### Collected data
<<<<

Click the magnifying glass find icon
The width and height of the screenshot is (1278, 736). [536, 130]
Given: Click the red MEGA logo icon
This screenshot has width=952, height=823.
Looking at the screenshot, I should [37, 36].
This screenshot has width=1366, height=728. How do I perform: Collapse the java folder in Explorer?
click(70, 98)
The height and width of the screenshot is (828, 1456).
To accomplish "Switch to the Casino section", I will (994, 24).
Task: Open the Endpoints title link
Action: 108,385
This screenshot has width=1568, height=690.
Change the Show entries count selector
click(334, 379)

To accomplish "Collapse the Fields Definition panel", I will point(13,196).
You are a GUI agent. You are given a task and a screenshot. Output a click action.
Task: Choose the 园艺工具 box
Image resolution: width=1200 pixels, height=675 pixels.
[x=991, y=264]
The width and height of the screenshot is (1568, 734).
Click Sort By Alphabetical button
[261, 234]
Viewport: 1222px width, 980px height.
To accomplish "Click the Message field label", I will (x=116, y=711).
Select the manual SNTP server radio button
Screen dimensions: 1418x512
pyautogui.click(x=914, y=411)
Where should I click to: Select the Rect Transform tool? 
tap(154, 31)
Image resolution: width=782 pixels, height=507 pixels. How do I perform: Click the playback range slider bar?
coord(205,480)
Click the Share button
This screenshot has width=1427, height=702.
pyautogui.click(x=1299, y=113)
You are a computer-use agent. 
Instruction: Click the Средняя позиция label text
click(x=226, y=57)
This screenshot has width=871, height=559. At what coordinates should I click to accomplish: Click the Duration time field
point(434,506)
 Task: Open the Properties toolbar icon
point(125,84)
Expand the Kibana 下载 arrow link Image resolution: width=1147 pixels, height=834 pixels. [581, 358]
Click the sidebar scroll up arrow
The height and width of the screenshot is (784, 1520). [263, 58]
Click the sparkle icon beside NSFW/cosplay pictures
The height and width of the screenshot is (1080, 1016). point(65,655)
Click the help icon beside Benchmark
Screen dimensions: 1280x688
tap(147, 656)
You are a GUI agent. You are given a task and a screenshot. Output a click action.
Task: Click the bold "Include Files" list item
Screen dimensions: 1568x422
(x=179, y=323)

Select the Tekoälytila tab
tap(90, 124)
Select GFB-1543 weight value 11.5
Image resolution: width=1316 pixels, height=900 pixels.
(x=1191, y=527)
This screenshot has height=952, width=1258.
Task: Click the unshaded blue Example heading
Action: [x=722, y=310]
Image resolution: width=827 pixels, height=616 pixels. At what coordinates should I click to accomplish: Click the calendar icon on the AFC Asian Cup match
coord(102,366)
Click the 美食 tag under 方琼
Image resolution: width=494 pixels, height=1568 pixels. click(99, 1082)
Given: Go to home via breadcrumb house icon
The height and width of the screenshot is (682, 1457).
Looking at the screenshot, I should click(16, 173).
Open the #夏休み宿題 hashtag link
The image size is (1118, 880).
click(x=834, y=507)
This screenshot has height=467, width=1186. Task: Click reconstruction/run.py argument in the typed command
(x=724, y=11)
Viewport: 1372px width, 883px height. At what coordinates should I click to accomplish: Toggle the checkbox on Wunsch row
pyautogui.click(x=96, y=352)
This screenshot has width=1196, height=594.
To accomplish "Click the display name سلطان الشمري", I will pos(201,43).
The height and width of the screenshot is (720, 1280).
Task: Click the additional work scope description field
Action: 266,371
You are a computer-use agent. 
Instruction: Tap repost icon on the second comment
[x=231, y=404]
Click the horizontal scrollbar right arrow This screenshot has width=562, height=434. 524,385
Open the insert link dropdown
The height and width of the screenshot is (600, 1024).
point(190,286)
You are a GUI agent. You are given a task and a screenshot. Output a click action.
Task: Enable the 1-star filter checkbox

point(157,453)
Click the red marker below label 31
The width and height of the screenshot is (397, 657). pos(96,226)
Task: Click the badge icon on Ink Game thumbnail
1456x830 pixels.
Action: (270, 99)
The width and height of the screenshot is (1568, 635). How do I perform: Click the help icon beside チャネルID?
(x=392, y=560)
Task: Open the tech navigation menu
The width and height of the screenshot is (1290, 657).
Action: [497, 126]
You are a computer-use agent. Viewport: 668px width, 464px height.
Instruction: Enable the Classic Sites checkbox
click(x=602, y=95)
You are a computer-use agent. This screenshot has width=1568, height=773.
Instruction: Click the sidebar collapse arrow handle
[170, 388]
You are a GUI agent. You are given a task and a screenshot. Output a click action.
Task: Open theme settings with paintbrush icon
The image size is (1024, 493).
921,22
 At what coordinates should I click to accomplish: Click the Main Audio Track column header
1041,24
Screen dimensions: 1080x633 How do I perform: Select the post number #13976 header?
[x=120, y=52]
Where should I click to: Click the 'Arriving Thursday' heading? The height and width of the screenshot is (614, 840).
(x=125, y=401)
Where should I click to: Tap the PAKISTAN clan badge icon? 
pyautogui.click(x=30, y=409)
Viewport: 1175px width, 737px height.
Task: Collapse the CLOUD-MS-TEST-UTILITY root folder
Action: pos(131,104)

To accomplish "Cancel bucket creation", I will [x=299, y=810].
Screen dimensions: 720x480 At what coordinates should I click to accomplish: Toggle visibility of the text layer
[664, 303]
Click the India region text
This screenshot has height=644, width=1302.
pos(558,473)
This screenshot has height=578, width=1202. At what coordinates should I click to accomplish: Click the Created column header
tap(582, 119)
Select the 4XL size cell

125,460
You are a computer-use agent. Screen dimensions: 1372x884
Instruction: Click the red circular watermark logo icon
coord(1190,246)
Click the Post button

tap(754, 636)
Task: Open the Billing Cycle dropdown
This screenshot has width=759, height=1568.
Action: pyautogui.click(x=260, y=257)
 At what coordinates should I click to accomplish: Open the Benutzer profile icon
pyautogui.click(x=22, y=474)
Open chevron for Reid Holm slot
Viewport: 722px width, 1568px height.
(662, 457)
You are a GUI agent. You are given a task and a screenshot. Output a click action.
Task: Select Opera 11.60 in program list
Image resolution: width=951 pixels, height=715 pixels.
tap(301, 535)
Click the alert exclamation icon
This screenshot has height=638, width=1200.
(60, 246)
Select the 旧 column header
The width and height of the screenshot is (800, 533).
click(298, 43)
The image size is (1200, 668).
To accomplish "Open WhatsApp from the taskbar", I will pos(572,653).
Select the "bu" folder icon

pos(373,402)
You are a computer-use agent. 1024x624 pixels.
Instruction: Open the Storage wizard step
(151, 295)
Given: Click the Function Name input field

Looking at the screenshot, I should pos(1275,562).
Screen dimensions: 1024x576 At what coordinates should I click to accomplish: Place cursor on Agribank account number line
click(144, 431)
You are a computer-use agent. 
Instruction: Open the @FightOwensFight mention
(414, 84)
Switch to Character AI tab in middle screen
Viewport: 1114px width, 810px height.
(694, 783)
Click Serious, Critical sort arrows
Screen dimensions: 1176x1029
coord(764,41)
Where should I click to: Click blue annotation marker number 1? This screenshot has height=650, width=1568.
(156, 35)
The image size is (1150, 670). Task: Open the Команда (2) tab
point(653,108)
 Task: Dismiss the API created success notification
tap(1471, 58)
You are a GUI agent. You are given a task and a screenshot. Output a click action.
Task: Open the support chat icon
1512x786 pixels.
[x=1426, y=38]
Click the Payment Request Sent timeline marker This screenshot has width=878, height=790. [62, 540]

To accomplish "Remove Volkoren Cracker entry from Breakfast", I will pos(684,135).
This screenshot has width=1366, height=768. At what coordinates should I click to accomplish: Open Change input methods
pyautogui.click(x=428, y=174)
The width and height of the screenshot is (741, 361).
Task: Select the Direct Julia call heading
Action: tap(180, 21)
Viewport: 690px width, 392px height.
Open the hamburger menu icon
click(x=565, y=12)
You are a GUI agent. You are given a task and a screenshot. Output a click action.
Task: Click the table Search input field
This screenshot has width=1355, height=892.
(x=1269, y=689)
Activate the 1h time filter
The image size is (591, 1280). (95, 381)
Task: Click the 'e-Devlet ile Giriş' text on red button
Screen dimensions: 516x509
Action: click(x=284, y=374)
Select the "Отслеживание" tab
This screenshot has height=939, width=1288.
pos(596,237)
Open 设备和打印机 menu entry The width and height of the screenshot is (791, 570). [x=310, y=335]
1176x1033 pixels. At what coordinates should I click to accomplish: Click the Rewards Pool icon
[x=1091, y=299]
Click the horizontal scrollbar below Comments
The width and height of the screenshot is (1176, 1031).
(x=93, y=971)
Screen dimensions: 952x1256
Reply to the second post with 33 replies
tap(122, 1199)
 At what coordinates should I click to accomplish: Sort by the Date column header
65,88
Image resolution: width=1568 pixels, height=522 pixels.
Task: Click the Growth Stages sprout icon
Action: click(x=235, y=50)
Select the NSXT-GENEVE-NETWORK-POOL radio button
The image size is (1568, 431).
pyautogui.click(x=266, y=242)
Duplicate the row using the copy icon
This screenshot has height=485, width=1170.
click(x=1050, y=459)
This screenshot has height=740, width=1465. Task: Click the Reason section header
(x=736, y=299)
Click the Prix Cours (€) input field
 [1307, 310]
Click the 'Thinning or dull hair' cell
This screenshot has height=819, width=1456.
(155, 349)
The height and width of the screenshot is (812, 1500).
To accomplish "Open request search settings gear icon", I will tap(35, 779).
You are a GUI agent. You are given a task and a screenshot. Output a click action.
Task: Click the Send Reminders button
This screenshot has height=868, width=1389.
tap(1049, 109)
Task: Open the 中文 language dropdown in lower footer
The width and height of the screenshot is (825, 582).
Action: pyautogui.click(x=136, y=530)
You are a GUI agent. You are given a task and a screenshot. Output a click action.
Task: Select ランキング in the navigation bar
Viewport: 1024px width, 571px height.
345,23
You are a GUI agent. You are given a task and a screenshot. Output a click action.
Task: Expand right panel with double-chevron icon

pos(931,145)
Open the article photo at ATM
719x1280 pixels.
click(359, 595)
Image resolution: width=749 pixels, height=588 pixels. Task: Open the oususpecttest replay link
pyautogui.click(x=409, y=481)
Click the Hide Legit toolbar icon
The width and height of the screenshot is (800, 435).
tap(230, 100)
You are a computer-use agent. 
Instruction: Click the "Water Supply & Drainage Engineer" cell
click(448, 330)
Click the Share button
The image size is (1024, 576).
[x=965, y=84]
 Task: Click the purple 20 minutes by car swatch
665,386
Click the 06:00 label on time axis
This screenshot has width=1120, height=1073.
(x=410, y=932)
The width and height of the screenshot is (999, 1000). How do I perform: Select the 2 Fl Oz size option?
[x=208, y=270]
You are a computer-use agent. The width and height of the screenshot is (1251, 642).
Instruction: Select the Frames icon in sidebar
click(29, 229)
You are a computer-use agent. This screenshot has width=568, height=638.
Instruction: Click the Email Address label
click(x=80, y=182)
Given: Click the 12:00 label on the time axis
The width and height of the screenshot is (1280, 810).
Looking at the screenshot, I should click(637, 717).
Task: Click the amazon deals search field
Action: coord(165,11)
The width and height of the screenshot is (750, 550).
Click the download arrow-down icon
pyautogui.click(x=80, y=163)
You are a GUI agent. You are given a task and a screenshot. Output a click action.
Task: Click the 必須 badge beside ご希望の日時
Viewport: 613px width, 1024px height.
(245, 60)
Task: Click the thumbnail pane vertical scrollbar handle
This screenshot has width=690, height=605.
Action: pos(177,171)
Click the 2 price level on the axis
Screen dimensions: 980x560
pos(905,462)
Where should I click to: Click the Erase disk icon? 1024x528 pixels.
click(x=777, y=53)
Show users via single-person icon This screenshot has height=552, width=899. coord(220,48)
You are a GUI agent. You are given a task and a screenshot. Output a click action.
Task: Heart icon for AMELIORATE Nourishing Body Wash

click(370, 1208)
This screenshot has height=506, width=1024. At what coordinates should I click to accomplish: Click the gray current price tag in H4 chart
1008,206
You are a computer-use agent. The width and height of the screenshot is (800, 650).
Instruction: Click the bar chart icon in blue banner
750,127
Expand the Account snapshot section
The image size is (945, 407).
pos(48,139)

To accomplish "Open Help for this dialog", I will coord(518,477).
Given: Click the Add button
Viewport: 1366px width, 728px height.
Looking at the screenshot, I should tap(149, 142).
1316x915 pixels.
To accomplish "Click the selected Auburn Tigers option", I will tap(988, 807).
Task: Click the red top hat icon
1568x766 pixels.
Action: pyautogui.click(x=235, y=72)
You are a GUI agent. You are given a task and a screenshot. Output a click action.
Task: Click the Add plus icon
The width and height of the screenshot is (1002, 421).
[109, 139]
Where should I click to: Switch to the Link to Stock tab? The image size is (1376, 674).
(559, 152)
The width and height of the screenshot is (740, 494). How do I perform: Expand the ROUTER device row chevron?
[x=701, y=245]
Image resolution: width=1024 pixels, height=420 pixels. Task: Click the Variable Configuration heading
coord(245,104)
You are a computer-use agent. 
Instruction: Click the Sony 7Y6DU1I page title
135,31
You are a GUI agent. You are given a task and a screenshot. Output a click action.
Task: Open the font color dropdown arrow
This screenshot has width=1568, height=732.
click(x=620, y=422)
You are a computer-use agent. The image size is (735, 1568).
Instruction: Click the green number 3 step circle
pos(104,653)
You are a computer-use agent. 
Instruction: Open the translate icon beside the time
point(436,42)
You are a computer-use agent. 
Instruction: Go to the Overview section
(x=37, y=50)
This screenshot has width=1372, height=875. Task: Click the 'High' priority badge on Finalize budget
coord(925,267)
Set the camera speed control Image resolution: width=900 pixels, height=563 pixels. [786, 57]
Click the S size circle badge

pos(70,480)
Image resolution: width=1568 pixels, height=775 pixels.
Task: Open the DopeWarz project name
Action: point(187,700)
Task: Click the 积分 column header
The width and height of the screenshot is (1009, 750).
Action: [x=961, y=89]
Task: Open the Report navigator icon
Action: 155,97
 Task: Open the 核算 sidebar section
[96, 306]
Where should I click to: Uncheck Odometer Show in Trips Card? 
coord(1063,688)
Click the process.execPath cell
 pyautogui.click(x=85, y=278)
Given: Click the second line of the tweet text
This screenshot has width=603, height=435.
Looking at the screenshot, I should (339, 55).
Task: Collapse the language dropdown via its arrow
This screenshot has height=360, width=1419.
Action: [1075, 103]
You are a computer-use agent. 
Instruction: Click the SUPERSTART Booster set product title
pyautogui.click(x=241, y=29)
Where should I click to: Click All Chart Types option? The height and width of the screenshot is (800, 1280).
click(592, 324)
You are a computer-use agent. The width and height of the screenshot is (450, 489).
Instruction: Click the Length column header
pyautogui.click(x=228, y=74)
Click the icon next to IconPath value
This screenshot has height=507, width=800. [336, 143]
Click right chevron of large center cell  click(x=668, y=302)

>>>>

### WHAT THE TASK REQUIRES
Determine how many of the lines above hold the word "radio", and output that number by itself.

### OUTPUT OF THE TASK
2